Work to complete -
Reproduce word for word the part of the Stargate remake post that starts with "Sunday, December 1, 2024" and goes on through "several TV series.".

Reading passage -

Sunday, December 1, 2024

Stargate: The Remake

 

Is the 1994 Stargate movie about to be remade by Hollywood?  Probably not, but if they do... this is how you go about fixing it.

Stargate is NOT a perfect movie.  The premise is awesome, while the execution is extremely mid.  Starting with the script and whoever was the head producer or director, Stargate could have been a huge movie franchise, instead of a launch pad for several TV series.

Would Hollywood fuck Stargate over with their remake?  Yeah, probably, but even wokeness must eventually die.  And if they do a remake, hopefully, it comes to fruition after they felt the need to replace Kurt Russell with a black lesbian in a wheelchair.  

Ok, let's get on with this - here's my top 10 ways to fix Stargate (BTW, there will be spoilers.  If you haven't seen it yet, sorry, but it came out 30 years ago).  Also these concepts can be applied to your RPG campaigns, as well...


1) Why is no one astonished, awestruck, or flabbergasted in the least at the idea of a high-tech portal to other worlds?  I get why the top brass military dudes' reaction is understated.  They've known for a couple years at this point, but there has to be some guy (a stand-in for certain members of the audience) who are shitting their pants at the notion that a stargate actually exists!  I know James Spader has a fairly good "surprise face," but it's just not enough.

2) Instead of the old broad, please for the love of God, swap-in a young, hot woman who the protagonist continually flirts with only to be shot down again and again.  She calls him "geek," etc.  And, we find out, he gets this reaction a lot.  This makes him staying at the end of the movie, not only more believable but more satisfying.  Plus, not having to look at my grandmother for the first third of the film... thumbs up!

3) Why exactly does Kurt Russell's kid have to be dead for the story to move forward?  Aside from one small part later in the movie where he swipes the gun away from a native youth, this doesn't serve the movie at all.  If his kid was still alive, he'd have a reason to go back.  There would be - wait for it - drama and conflict!  You know, the stuff that good stories are made of.  Plus, it's 1 part downer and 1 part obviously liberal propaganda that "guns are bad, m'kay."

4) Either lose or significantly alter the zippo lighter scene.  It goes on way too long for how little it adds to the movie.

5) After a few seconds, the audience suddenly begins to hear English from the natives.  They're still speaking a foreign or alien language, but it's now intelligible to the audience.  This moviemaking fix became a thing in the 00s, I believe, probably because enough directors watched Stargate and realized how stupid it is for American audiences to wade through paragraphs of nonsensical bullshit and have to read a whole bunch of subtitles or be clueless as to what's being said.

6) Make the world more alien.  Here's a few suggestions... fuchsia sky, twin suns, seven moons, sandworms, humanoids a different color, some of them bananas, etc.

7) Make those metallic Egyptian headpieces more like actual masks than metal artificial faces above their real head.

8) All those half-naked boys and young men with weirdly and strategically shaved heads - what is this, gay pedo planet?  Make them 18+ girls with at least one harem scene and you've just doubled your opening weekend, bro!  The main villain is giving off non-binary / trans vibes circa 2022, but I'm actually cool with that because it's mildly disturbing, just like it always should be when someone jams a square peg into a round hole in order to become something they're clearly not.

Excerpted records -
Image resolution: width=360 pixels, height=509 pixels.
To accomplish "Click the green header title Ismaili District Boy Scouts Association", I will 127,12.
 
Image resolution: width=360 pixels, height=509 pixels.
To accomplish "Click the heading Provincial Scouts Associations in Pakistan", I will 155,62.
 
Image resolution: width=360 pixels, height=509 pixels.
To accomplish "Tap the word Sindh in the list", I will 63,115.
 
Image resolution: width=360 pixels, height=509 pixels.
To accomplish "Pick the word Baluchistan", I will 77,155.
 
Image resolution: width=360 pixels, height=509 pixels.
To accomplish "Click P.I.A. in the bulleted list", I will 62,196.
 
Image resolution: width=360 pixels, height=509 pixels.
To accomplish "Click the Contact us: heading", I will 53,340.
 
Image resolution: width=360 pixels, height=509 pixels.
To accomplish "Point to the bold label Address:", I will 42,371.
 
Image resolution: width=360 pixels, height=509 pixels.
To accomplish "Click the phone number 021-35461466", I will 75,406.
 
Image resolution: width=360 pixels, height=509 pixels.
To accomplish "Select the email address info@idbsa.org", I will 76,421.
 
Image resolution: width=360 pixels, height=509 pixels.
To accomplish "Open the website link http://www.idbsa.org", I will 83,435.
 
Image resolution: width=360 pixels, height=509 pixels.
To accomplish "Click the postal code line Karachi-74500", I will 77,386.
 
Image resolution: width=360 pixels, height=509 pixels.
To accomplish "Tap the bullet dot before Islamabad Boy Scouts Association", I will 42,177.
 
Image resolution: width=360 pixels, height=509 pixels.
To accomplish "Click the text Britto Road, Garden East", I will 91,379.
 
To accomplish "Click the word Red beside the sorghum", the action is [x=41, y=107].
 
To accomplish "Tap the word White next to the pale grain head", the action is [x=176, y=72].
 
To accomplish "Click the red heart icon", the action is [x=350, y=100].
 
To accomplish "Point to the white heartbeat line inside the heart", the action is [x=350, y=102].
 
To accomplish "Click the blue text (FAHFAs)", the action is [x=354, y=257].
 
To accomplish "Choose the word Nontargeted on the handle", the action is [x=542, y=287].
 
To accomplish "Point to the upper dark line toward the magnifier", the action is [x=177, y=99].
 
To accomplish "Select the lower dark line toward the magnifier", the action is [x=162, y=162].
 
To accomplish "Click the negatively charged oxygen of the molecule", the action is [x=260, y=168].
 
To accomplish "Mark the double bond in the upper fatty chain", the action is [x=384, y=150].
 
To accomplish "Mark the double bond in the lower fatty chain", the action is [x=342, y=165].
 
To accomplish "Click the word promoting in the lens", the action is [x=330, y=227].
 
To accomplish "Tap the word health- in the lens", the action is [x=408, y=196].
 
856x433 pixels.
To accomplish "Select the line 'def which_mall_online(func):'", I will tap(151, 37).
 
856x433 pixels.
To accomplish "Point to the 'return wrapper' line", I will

Result -
Sunday, December 1, 2024

Stargate: The Remake

 

Is the 1994 Stargate movie about to be remade by Hollywood?  Probably not, but if they do... this is how you go about fixing it.

Stargate is NOT a perfect movie.  The premise is awesome, while the execution is extremely mid.  Starting with the script and whoever was the head producer or director, Stargate could have been a huge movie franchise, instead of a launch pad for several TV series.